When considering the potential regulators of AMPK, it appears reasonable that skeletal muscle AMPK Thr172 phosphorylation and α2AMPK activity were higher in men than in women during exercise. In vitro AMPK activity is mainly regulated by phosphorylation on AMPK Thr172 by AMPK kinase(s) (Hawley et al. 1996) of which LKB1 is thought to be the most important (Hardie, 2005; Sakamoto et al. 2005). A high AMP/ATP ratio makes AMPK a better substrate for LKB1 (Hawley et al. 1996; Ponticos et al. 1998). Also, although the Cr/(PCr + Cr) ratio is probably not a direct regulator of AMPK activity (Taylor et al. 2006), increases in the Cr/(PCr + Cr) ratio can still inhibit AMPK activity through its effect on the AMP/ATP ratio via the creatine kinase equilibrium reaction. Moreover, low muscle glycogen content appears to increase the kinase activity acting on AMPK Thr172 (Derave et al. 2000; Wojtaszewski et al. 2003; Watt et al. 2004; Roepstorff et al. 2005a). In the present study, the ratio between AMPfree and ATP concentrations in muscle increased significantly during exercise in men but not in women, an increase in creatine concentration during exercise was also seen only in men (Table 3), and at the end of exercise the muscle glycogen level tended to be lower (P = 0.13) in men than in women (Table 3 and Fig. 5). Altogether, these factors may have caused the higher AMPK Thr172 phosphorylation and α2AMPK activity in men than in women during exercise. Indeed, multiple linear regression revealed that the increase in α2AMPK activity during exercise correlated with the increase in creatine and the decrease in muscle glycogen (Fig. 6) in accordance with previous findings in untrained and endurance trained men exercising at 80% v02 (Nielsen et al. 2003). Another factor that might have contributed to the sex difference in α2AMPK activity after 90 min exercise is the higher plasma adrenaline concentration in men than in women late during exercise (Table 2). Direct influence of adrenaline on α2AMPK activity is supported by a study showing that α-adrenergic stimulation, by phenylephrine, stimulated in vitro AMPK activity in rodent muscle (Minokoshi et al. 2002). Also, adrenaline stimulates glycogen breakdown in contracting muscle (Richter et al. 1982) and could thus indirectly influence AMPK activity.

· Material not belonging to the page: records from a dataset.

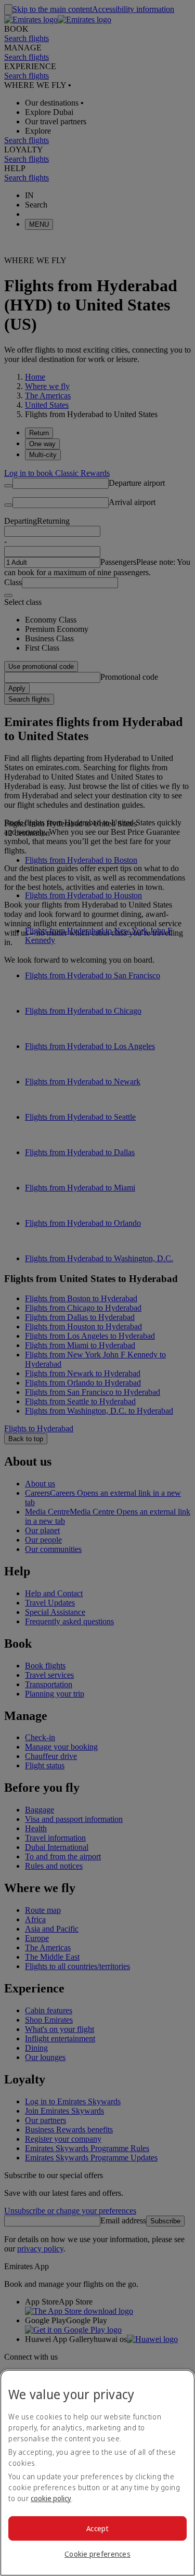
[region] (97, 2473)
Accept (97, 2528)
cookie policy (51, 2498)
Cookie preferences (97, 2554)
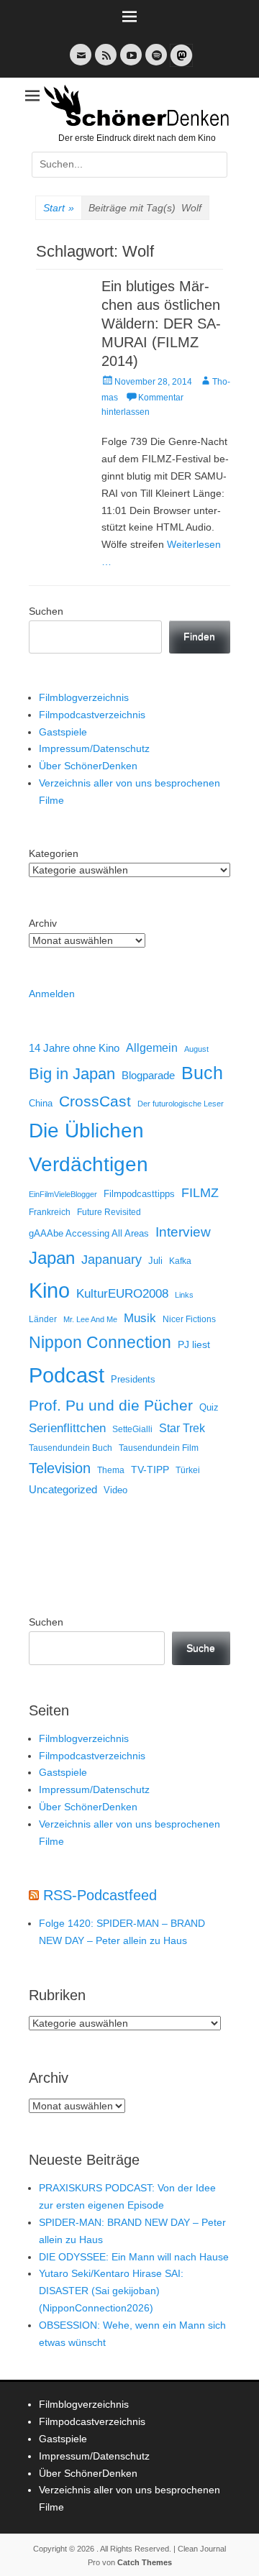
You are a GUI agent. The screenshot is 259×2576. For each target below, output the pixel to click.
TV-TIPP (150, 1469)
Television (60, 1468)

Allosteric activation of AMPK, which is not detected in the in vitro assay, is regulated by the AMP/ATP ratio (Ponticos et al. 1998). In the present study, the AMPfree/ATP ratio increased during exercise in men but not in women (Table 3). Therefore, the data indicate that the in vivo sex difference in α2AMPK activation by exercise was at least as high as the sex difference in α2AMPK activity measured by the in vitro assay. Altogether, the data support the idea that the lower muscle AMPK activity in women than in men during exercise was due to better maintenance of cellular energy balance in women compared with men.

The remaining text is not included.